“It’s Only A Matter Of Time Before Many Of Them Blow Up” – The Default Cycle Has Begun

By Tyler Durden at ZeroHedge

It’s been a tough year for traders and bankers alike, as layoffs have gripped firms due to difficult trading environments and an overall sluggish economy.

However, there is one area that is starting to actually pick up. As the number of bankruptcies begin to increase, firms are expanding their turnaround teams in order to handle all of the work headed their way – bankers with experience in turnarounds and restructuring are now in high demand.

Firms are hungry for experienced restructuring professionals, who are increasingly in short supply. You need to reach deep into your Rolodex to find people you know who are capable, and you need to move fast.” said Richard Shinder, hired by Piper Jaffray in March to help build out its restructuring team.

Both the number of bankruptcies and the amount of liabilities associated with them have picked up significantly, as Bloomberg points out.


With the amount of companies in distress, firms such as Lazard, Guggenheim Partners, Perella Weinberg Partners and AlixPartners are all hiring in anticipation of even more bankruptcies.

“Cycles come and go, but when a wave hits, you want to make sure you are in the right seat with the right group of people. We are putting the band back together.” said Ronen Bojmel, who is helping to build the restructuring team at Guggenheim.

Moody’s is forecasting high default rates in sectors that are largely expected given commodity prices, such as Metals & Mining and Oil & Gas, however trouble looks to be spilling over into other sectors such as Construction, Media, Durable Consumer Goods, and even Retail. As we have discussed for quite some time, central banks in their infinite wisdom have made the cost of money so cheap that it has created an environment that forces a complete misallocation of capital in the market as the search for yield continues down every rabbit hole it can find. This will (and already is) inevitably catch up to the economy in the form of defaults and bankruptcies.

The wave is already here. Many risky debt deals have been done as people chased yield, and it’s a matter of time before many of them blow up.” said Tim Coleman, head of PJT Partners.


Business is booming for firms such as Guggenheim and Lazard, which implicitly means very bad news for the rest of the economy.

From BBG

Guggenheim has one of the fastest-growing turnaround teams, with 11 senior advisers brought on in less than three years. Projects include advising satellite operator Intelsat SA, which has more than $15 billion of debt. For Lazard, the largest independent merger adviser, restructuring advisory revenue jumped 84 percent to $42.6 million in the first three months of this year from the same period last year, according to filings. Its work included negotiating turnaround plans for Vantage Drilling, an oil-and-gas company that sought bankruptcy protection in December, and Walter Energy Inc., a coal producer that filed last summer.

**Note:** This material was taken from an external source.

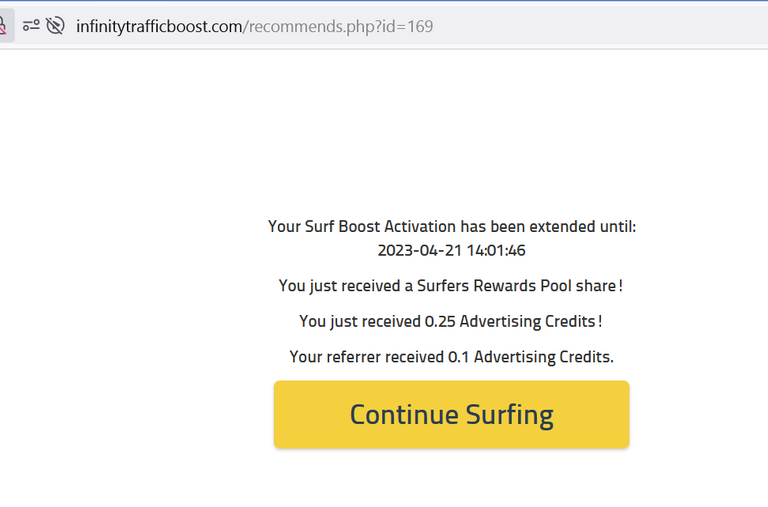Click the Surf Boost Activation extended message
768x507 pixels.
click(452, 227)
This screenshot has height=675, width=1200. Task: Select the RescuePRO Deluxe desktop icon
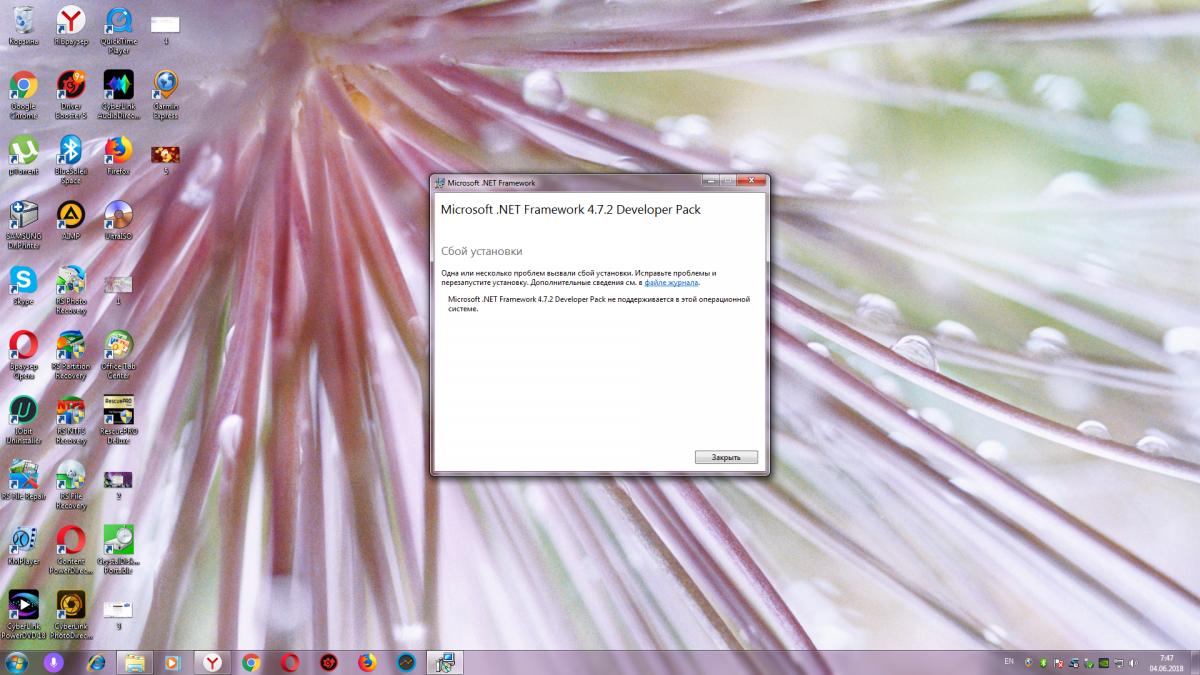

“Restructuring advisers have been busy moving to different firms lately. That shows a growing conviction that the next cycle is upon us and there is a desire to be in the right seat when the music stops. And if you’re really lucky, among friends you know and trust.” Said Guggenheim’s Durc Savini.

The right seat when the music stops, that sounds like something tin foil hat wearing irrelevant bloggers would say. At any rate, with the corporate bankruptcy index surging, and firms scrambling to bolster restructuring teams, we recommend that everyone remain acutely aware of these developments.